MYSQL development performance research: optimization method for batch inserting data

MYSQL development performance research: optimization method for batch inserting data

1. What problems did we encounter?

In standard SQL, we usually write the following SQL insert statement.

INSERT INTO TBL_TEST (id) VALUES(1);

Obviously, this approach is also feasible in MYSQL. However, when we need to insert data in batches, such statements will cause performance problems. For example, if you need to insert 100,000 pieces of data, then you will need 100,000 insert statements, each of which needs to be submitted to the relational engine for parsing and optimization before it can reach the storage engine to do the actual insertion work.

It is precisely because of the performance bottleneck problem that the MYSQL official documentation mentions the use of batch insertion, that is, inserting multiple values ​​in one INSERT statement. Right now,

INSERT INTO TBL_TEST (id) VALUES (1), (2), (3)

This approach can indeed help speed up batch insertion. The reason is not difficult to understand. Since fewer INSERT statements are submitted to the server, the network load is reduced.
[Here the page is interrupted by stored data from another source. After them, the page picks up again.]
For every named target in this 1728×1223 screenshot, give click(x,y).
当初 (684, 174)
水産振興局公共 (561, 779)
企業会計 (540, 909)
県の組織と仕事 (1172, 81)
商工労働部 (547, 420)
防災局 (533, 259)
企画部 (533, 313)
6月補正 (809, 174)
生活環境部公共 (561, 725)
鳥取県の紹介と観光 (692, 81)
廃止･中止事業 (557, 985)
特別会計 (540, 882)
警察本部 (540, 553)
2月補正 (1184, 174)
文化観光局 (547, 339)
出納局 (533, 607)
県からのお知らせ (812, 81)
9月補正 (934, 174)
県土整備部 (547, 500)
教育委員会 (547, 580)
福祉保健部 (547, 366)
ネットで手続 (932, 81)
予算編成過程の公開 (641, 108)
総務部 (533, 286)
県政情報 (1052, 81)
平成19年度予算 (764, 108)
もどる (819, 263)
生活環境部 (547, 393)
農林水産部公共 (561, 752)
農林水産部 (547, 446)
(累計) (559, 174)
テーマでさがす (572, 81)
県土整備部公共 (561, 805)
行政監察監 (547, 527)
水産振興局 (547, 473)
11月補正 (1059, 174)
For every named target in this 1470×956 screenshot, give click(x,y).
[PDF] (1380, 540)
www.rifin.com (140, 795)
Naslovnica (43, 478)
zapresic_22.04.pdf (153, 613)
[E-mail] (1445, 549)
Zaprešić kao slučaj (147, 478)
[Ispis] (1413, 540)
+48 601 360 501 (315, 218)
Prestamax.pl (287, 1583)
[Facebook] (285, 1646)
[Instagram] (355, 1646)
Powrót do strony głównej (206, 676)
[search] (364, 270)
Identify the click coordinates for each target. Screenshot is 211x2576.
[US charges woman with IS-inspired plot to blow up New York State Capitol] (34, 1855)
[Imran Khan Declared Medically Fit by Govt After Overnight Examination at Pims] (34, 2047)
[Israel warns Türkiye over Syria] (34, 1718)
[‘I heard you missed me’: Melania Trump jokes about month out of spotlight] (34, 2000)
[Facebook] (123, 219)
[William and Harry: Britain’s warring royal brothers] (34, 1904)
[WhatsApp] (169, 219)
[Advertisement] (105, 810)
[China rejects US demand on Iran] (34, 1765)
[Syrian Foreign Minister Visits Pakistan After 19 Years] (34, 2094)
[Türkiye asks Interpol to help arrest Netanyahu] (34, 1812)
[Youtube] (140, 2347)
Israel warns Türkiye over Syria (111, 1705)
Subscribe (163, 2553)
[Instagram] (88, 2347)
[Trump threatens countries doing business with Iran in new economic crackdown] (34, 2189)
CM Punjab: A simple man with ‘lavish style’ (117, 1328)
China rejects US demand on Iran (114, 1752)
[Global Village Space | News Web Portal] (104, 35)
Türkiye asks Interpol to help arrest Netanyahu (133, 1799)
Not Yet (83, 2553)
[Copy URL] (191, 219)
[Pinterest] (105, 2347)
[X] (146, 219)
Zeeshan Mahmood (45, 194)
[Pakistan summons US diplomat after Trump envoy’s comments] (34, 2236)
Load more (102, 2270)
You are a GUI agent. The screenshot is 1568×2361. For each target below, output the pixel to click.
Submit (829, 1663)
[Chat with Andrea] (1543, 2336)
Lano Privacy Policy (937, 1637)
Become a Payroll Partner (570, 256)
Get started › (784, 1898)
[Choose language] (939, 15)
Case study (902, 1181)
The most important thing is that the parsing and optimization time seems to increase, but in fact, the number of data rows affected is much greater. So the overall performance is improved. According to some claims on the Internet, this method can improve efficiency by dozens of times.

However, I have also seen several other methods on the Internet, such as preprocessing SQL and batch submission. So how do these methods perform? This article will compare these methods.

2. Comparison of Environment and Methods
My environment is pretty poor, basically it's just a backward virtual machine. It has only 2 cores and 6G of memory. The operating system is SUSI Linux and the MYSQL version is 5.6.15.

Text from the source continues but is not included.